Expression of the Apoptotic Proteins in Glioblastoma U87-MG Cell Line Treated by Botulinum Toxin

Background: Glioblastoma multiforme (GBM) is the most type of brain malignancy in adults. Radical excision surgery, chemotherapy, and radiotherapy in some cases are still unsuccessful, and most patients with GBM die within three to six months following diagnosis. Botulinum toxin type A (BtxA) has cellular toxin effects and suppresses the cell division of certain types of cancer cell lines in vivo and in vitro study. The present study designed to evaluate the apoptotic effect of BtxA on the GBM cell line. Material & methods: U87-MG GBM cell line cultured according to the routing protocols, divided into two groups including, trial (BtxA treated) and control groups.

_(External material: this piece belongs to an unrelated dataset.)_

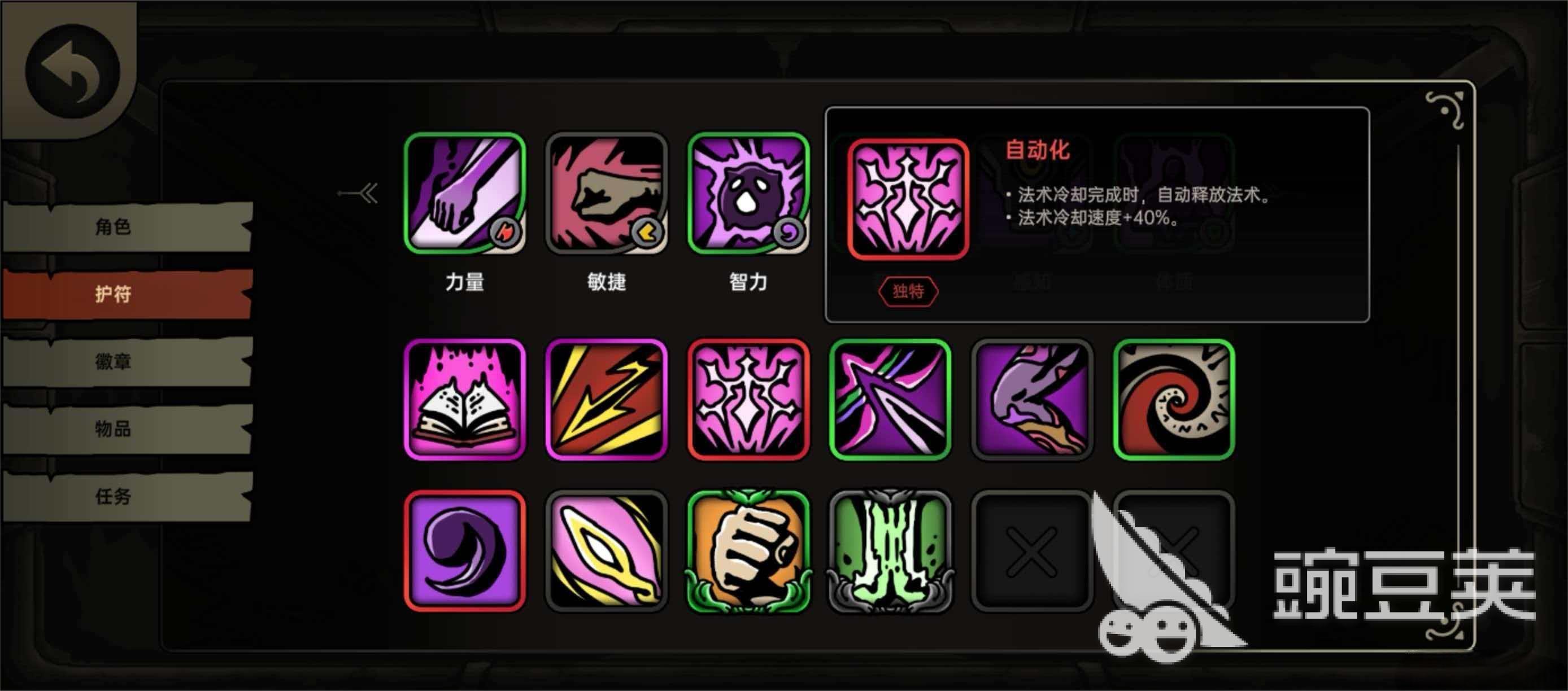Select the orange clenched fist talisman

pos(748,551)
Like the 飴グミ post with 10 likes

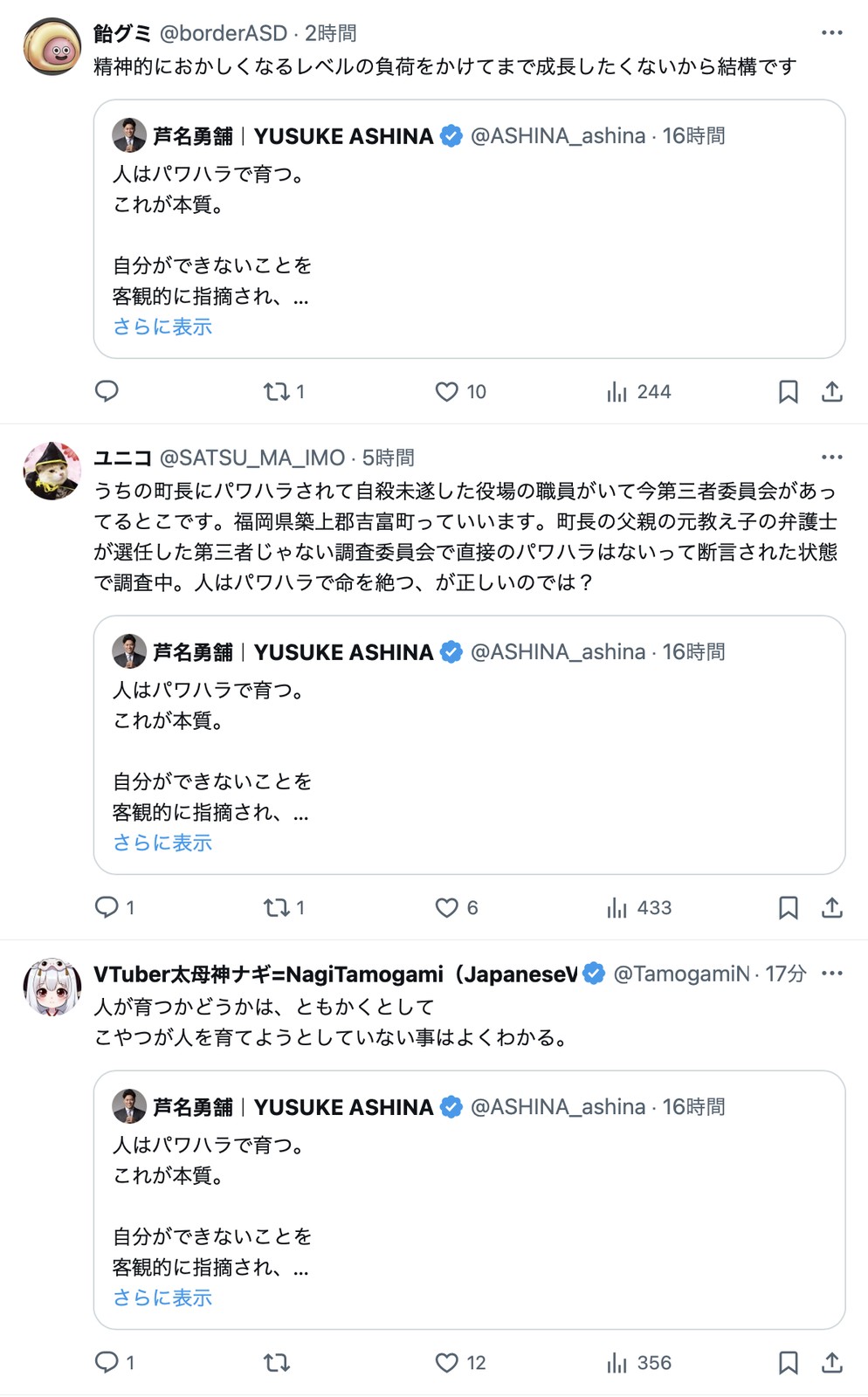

Cells of the trial group exposed to different doses of BtxA. The cell viability, cycle arrest, and pro-apoptotic proteins evaluated respectively by MTT assay, SubG1, and Western blotting. Results: MTT assay showed that the viability of the BtxA treated cells at doses of 1.45 Unit and other doses after 24 to 48 hours, significantly decreased (p<0.001) compared to the control groups. Apoptosis percentage of the SubG1 test also indicated that 1.45 Unit dose significantly increased in the cells exposed to BtxA compared to the control group in 24 hours. The expression of P53 and Caspase 3 proteins indicated a significant increase. Conclusion: BtxA induces apoptosis in U87- MG cell line via p53 and caspase three pathways and could have clinical applications. In vivo studies need to confirm the clinical application of the present findings.